Administering the anti-retroviral drug nevirapine daily for six months to breastfeeding infants halves the risk of HIV transmission from the mother. Such a regimen works better than a six-week course, according to preliminary clinical trial data presented Wednesday.
The longer nevirapine regimen achieved a 75 percent reduction in HIV transmission risk through breast milk for the infants of HIV-infected mothers with higher T-cell counts who had not yet begun treatment for HIV.
The study was presented at the 18th Conference on Retroviruses and Opportunistic Infections (CROI) in Boston.
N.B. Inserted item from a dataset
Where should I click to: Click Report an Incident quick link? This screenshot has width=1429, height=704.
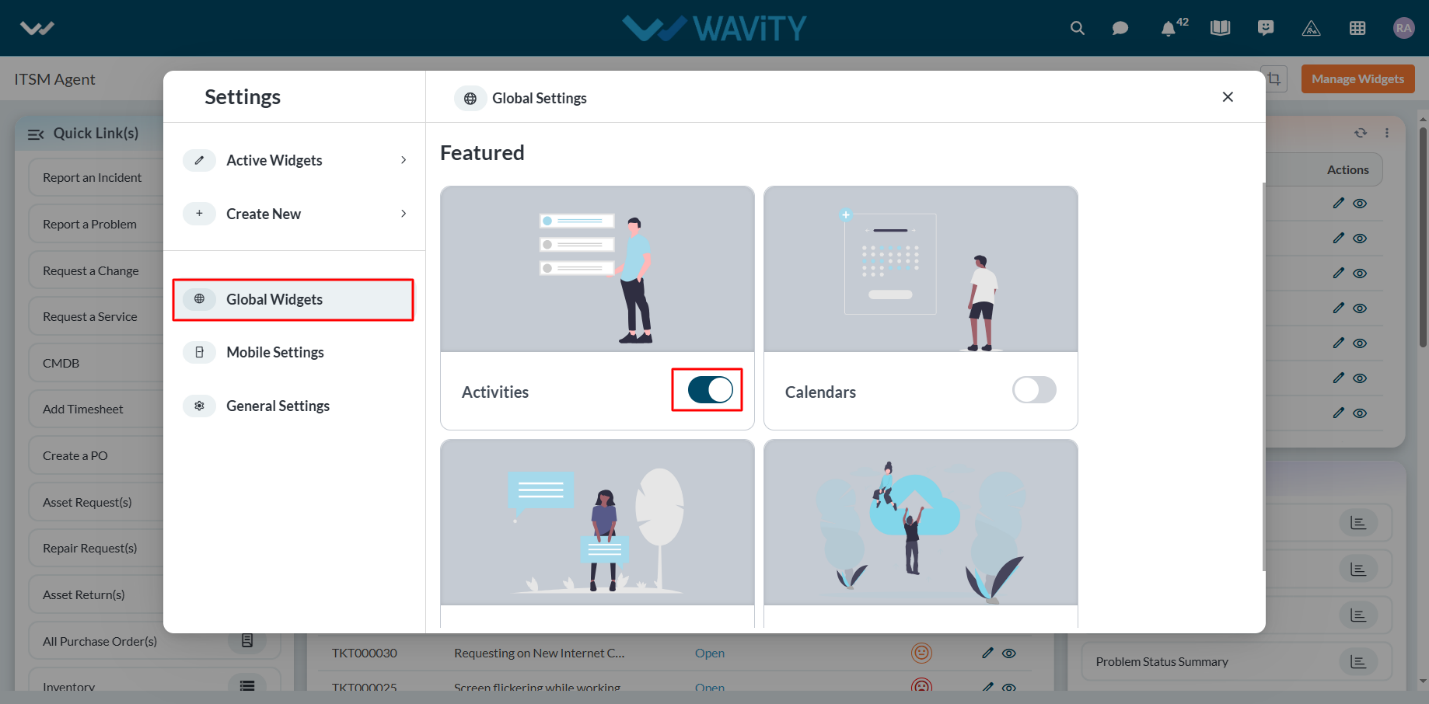[x=92, y=178]
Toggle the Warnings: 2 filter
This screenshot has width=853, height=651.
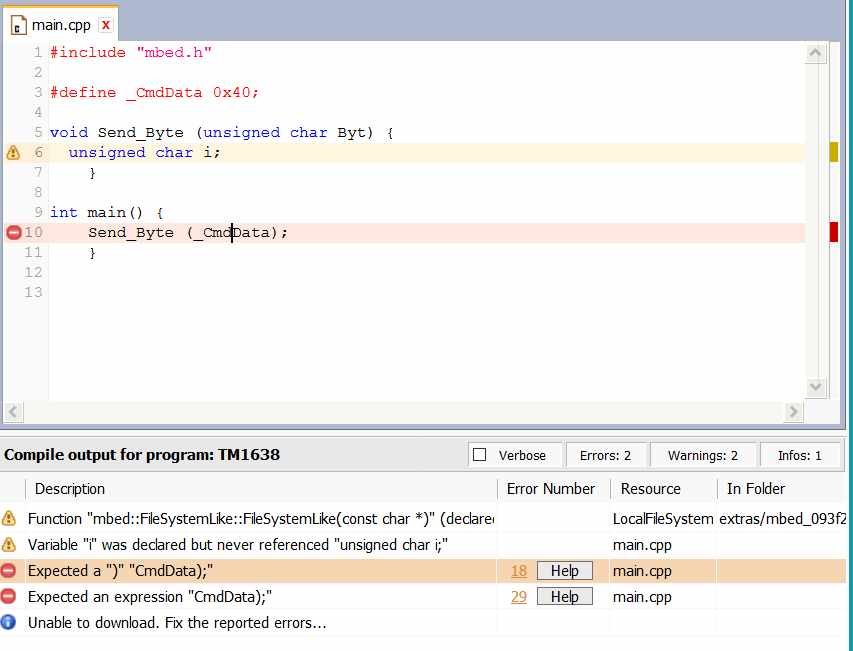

"Extended breastfeeding reduces infant mortality in places that lack safe, clean water by protecting babies from common childhood diseases because breast milk contains protective antibodies from the mother that formula feeding does not provide," says Anthony S. Fauci, M.D., director of the National Institute of Allergy and Infectious Diseases (NIAID), part of the National Institutes of Health, which funds the trial. "These findings show that giving the infants of HIV-infected mothers an antiretroviral drug daily for the full duration of breastfeeding safely minimizes the threat of HIV transmission through breast milk while preserving the health benefits of extended breastfeeding."
The new findings apply to mothers and infants in developing nations, where infectious diseases such as gastroenteritis and pneumonia often pose a life-threatening risk to very young children. The U.S. Department of Health and Human Services recommends that HIV-infected mothers in the United States feed their babies with infant formula, not breast milk, because safe and affordable formula is available, infant deaths due to infections are low and only total avoidance of breastfeeding will completely protect these infants from HIV transmission through breast milk.
This advanced-stage clinical trial known as HPTN 046 is co-funded by NIAID, the Eunice Kennedy Shriver National Institute of Child Health and Human Development, the National Institute on Drug Abuse and the National Institute of Mental Health, all part of NIH. The HIV Prevention Trials Network and the International Maternal, Pediatric and Adolescent AIDS Clinical Trials Network are conducting the trial under the leadership of Hoosen Coovadia, M.D., M.B.B.S., of the University of the Witwatersrand in Durban, South Africa. Bonnie Maldonado, M.D., of Stanford University in Stanford, Calif., presented the study results for Dr. Coovadia on March 2, 2011, at CROI.
More than 1,500 mother-infant pairs in South Africa, Tanzania, Uganda and Zimbabwe are participating in HPTN 046, which began in February 2007 and will conclude in July 2011. The participating infants received daily nevirapine for the first six weeks after birth. Those infants who remained free of HIV then were assigned at random to receive either daily nevirapine or a placebo until six months after birth or the cessation of breastfeeding, whichever came first. Study investigators compared the rates of HIV infection in the two groups of infants, and evaluated and compared the safety and tolerance of nevirapine in the infants.
The primary analysis of study data found that 2.4 percent of the infants who received six weeks of nevirapine had acquired HIV through breastfeeding by 6 months of age, but only 1.1 percent of the infants who received six months of nevirapine had acquired HIV through breastfeeding by that time a 54 percent difference. After the preventive nevirapine regimen was discontinued at six months, however, the rate of subsequent HIV transmission via breastfeeding was the same whether the infants had received daily nevirapine for six weeks or six months.
The percentage of infants who experienced serious health problems was nearly the same in both groups (17 percent in the six-week group and 19 percent in the six-month group). The great majority of these problems were infectious diseases not associated with nevirapine, such as diarrhea, malaria or pneumonia. Only 5 percent of the infants in each group had a health problem that required temporarily stopping daily nevirapine.
In addition, the HPTN 046 study team analyzed the impact of the mother's health and antiretroviral treatment on the benefit of providing daily nevirapine to breastfeeding infants for six months rather than six weeks. One group the investigators evaluated was the infants of mothers who had a T-cell count of at least 350 cells per cubic millimeter of blood, and who thus did not yet require antiretroviral therapy according to World Health Organization guidelines. In these infants, the six-month nevirapine regimen cut HIV transmission through breast milk by 75 percent relative to the six-week regimen.
In infants born to women with a T-cell count lower than 350 cells per cubic millimeter who received antiretroviral therapy for their own health, viral transmission to infants through breast milk was zero or nearly zero regardless of the duration of infant nevirapine.
HIV transmission through breast milk occurred at the highest rates among infants born to mothers who had a T-cell count lower than 350 cells per cubic millimeter but did not receive antiretroviral therapy even though they qualified for it. However, the difference in HIV transmission rates between the two infant drug regimens was not statistically significant.
The investigators will conduct their final analysis of the HPTN 046 study data after all infants have completed 18 months of follow-up this summer.